[出典]"Targeted Cleavage and Polyadenylation of RNA by CRISPR-Cas13" Anderson KM, Poosala P, Lindley SR, Anderson DM. bioRxiv. 2019-01-26.

背景と概要
  • 真核生物内でのmRNAとlncRNAsの転写後切断と3'末端のポリアデニル化は、~20種類のタンパク質の超複合体によって制御されている。ポリアデニル化は、RNA転写物の安定化、核輸送、および翻訳効率を調節する。ヒトRNA転写物の半分以上が、多重なポリアデニル化シグナル配列を帯びており、細胞の発生と分化の過程で選択的切断とポリアデニル化を受ける。

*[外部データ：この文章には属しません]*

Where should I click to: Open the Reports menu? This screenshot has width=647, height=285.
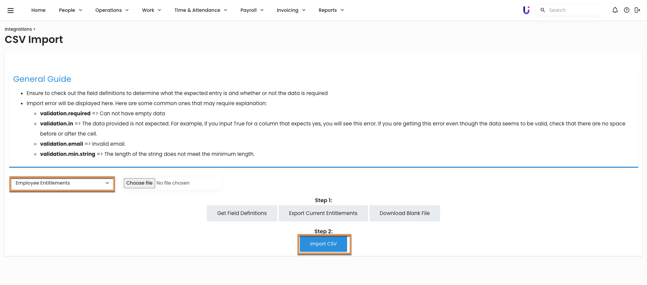[331, 10]
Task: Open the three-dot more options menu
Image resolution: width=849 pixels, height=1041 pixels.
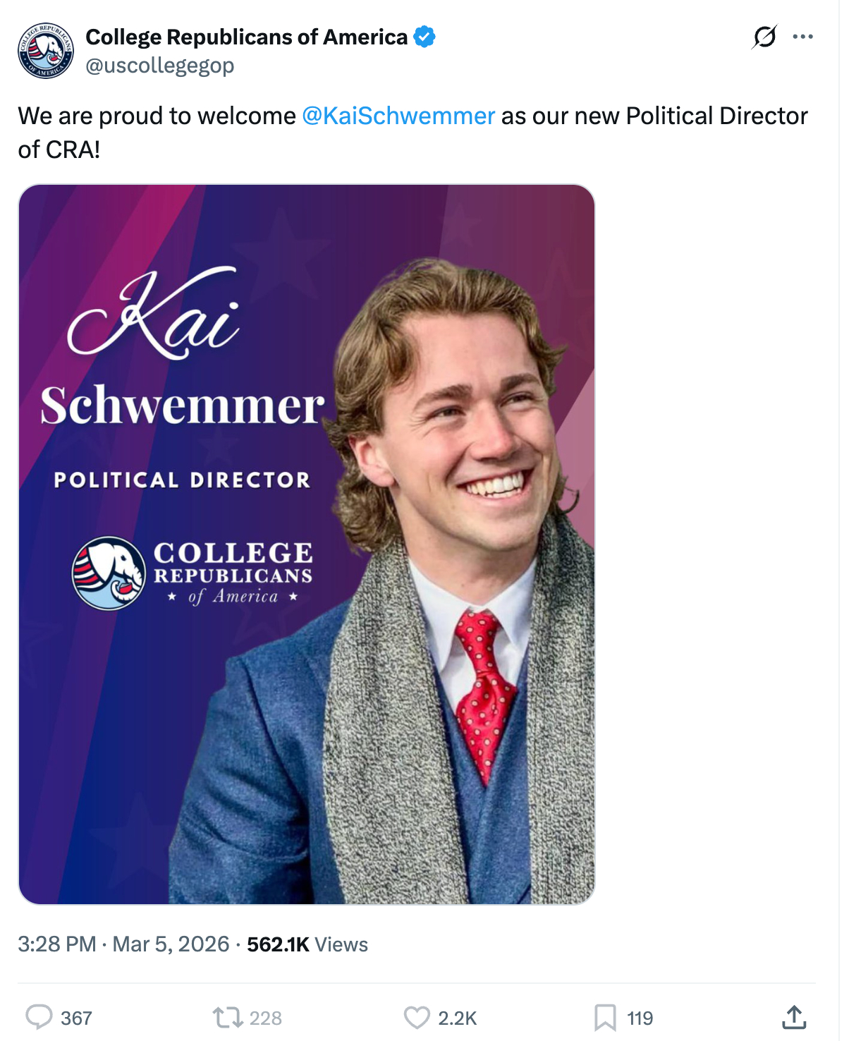Action: (802, 37)
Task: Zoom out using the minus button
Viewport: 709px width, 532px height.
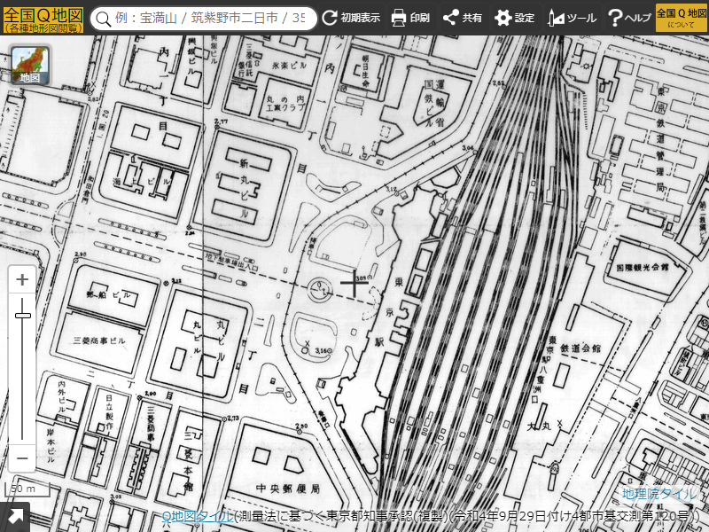Action: (23, 458)
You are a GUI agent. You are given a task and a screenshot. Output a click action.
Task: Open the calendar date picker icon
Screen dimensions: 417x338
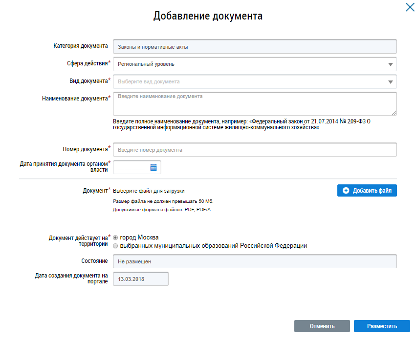tap(153, 167)
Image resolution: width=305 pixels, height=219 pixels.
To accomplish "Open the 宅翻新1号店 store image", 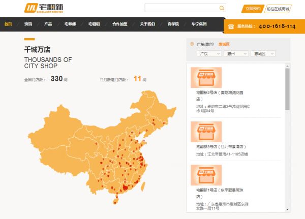I will pos(206,175).
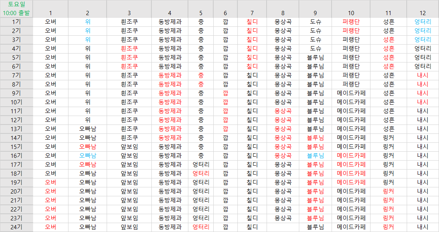This screenshot has height=232, width=439.
Task: Select row header 24기
Action: (x=16, y=227)
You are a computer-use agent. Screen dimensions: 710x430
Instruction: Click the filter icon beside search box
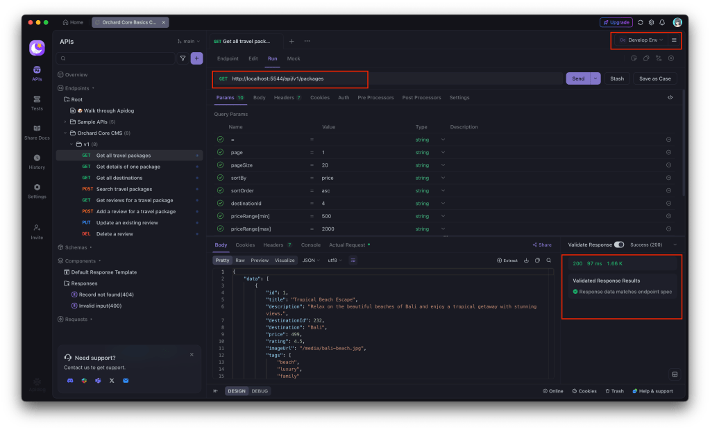tap(183, 59)
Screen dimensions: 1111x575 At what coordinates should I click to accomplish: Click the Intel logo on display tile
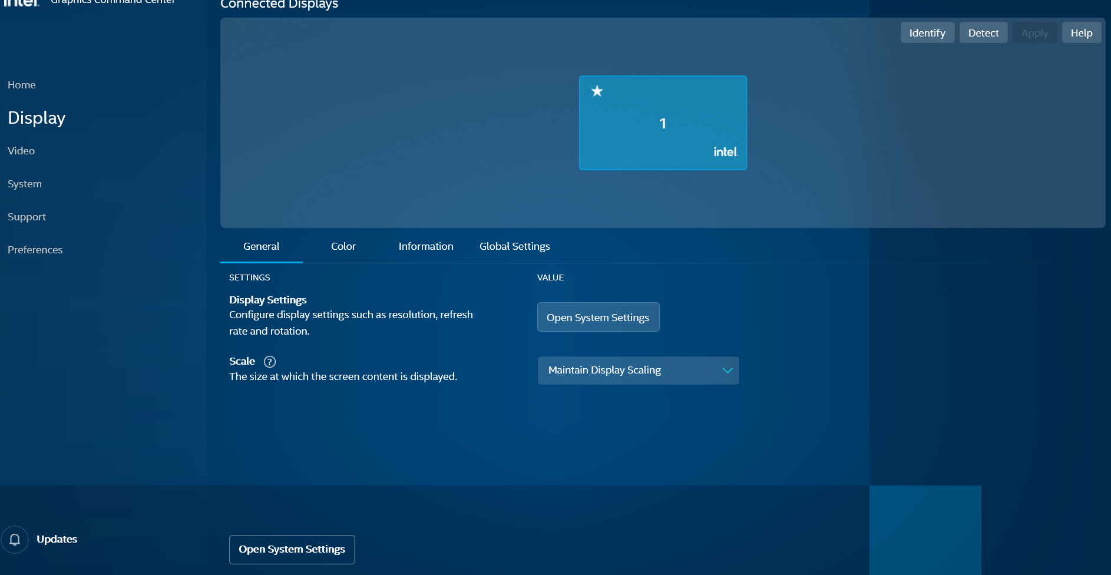point(725,152)
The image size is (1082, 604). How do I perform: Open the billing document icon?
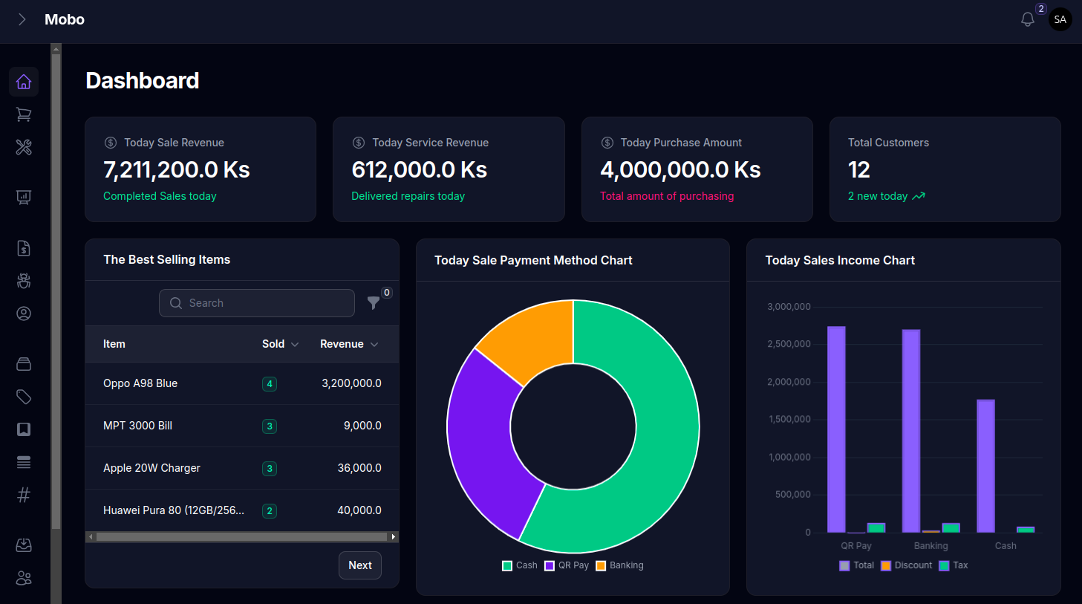(x=24, y=247)

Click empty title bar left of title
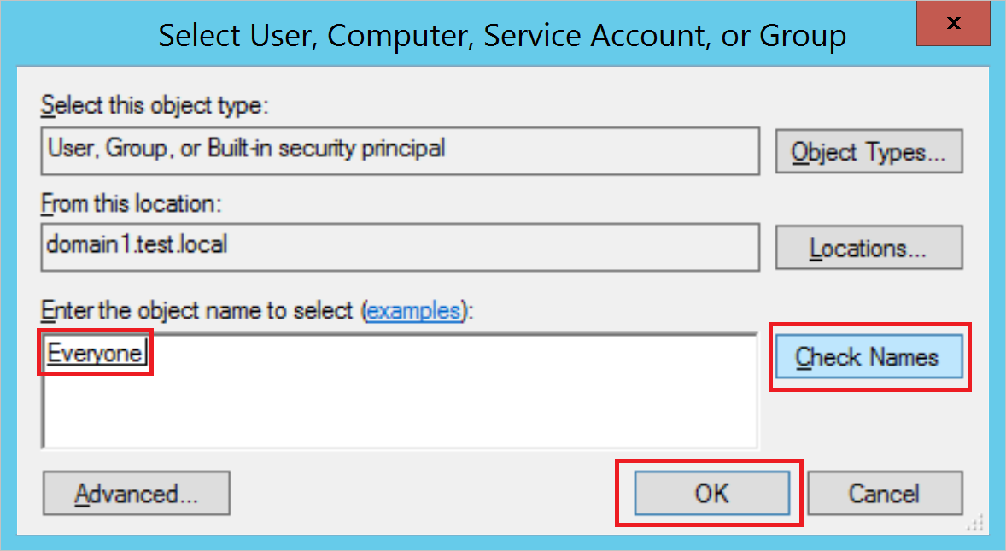click(x=77, y=36)
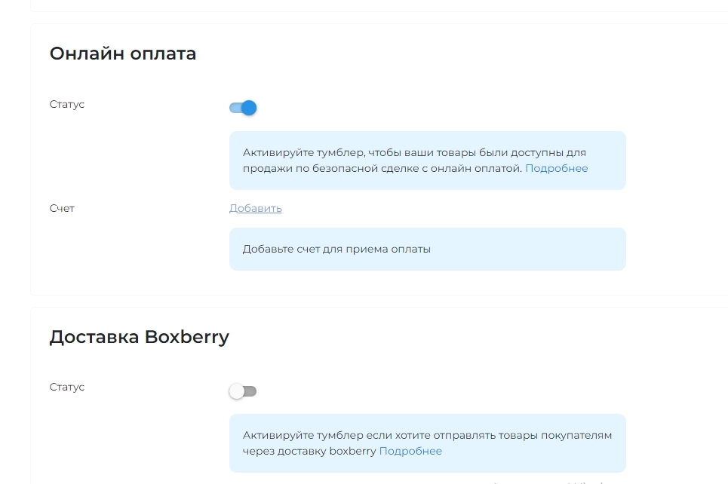Click hint text "через доставку boxberry"
Screen dimensions: 728x484
[309, 451]
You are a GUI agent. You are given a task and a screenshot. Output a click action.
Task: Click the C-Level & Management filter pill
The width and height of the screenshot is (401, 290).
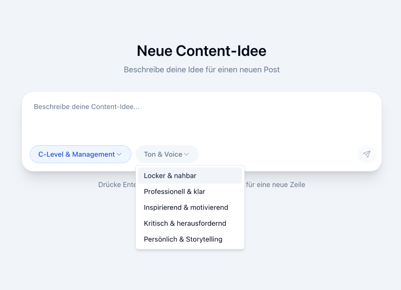tap(80, 154)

選択的切断とポリアデニル化は遺伝子発現を調節する重要な分子機構であり、3'末端の欠陥は多様なヒト疾患の病因となる。
  • University of Rochester School of Medicine and Dentistryの研究チームは今回、不活性化したCas13 (dCas13)に単一の哺乳類ポリアデニル化因子を融合することで、哺乳類細胞におけるRNAの部位特異的切断とRNAのポリアデニル化を実現し、この手法をPostscriptr命名した。Postscriptrは、ゲノムを改変することなく遺伝子発現の調節を可能にし、ヒトRNAプロセッシングの異常に起因する疾患の療法へと展開可能である。
詳細
  • 研究チームは、Prevotella sp. P5-125由来タイプⅥ-B CRISPRのエフェクターCas13bの触媒活性を不活性化したdPspCas13bに、3種類のポリアデニル化因子 (CPSF30; WDR33; Nudix hydrolase 21, NUDT21)を融合し、それぞれの機能を評価した。
  • タンパク質の検出用にN末端に、立体障害を回避するための長いフレキシブルなペプチドリンカー[GGGGSGGGGS]を介して、3x FLAGエピトープタグを融合した。さらに、核局在化シグナル (NLS)配列の核局在化性能を比較した結果、酵母のTy1レトロトランスポゾン由来の二成分NLSを選択し、dPspCas13b融合タンパク質の安定した核移行を実現した。
  • レポーター遺伝子として、11本の反平行βストランド (#1-311)からなるβバレル構造の蛍光タンパク質superfolder GFPを元にした"sfGFP(1-10)|14aaのリンカー(L)|sfGFP11"のコンストラクトを設計し、sfGFP(1-10)|L|sfGFP11の構成が維持されていればsfGFPの蛍光が観察可能になり、sfGFP11が分離されるとsfGFPが蛍光を発しないsfGFPapa (apa=alternative cleavage and polyadenylation)と、さらにポリアデニル化したレポーターsfGFPapa-pAを作出した。
  • このレポーターを利用してアフリカミドリザル腎由来COS7細胞株において、dPspCas13b-NUDT21の融合タンパク質だけがRNA切断とポリアデニル化活性を示すことを同定した。さらに、このPostscriptrが、HEK293細胞株において、ステロール調節配列結合タンパク質1 (SREBP1)のmRNAを、内在するイントロン性ポリアデニル化シグナル配列 (PAS)で切断しポリアデニル化することを見出した。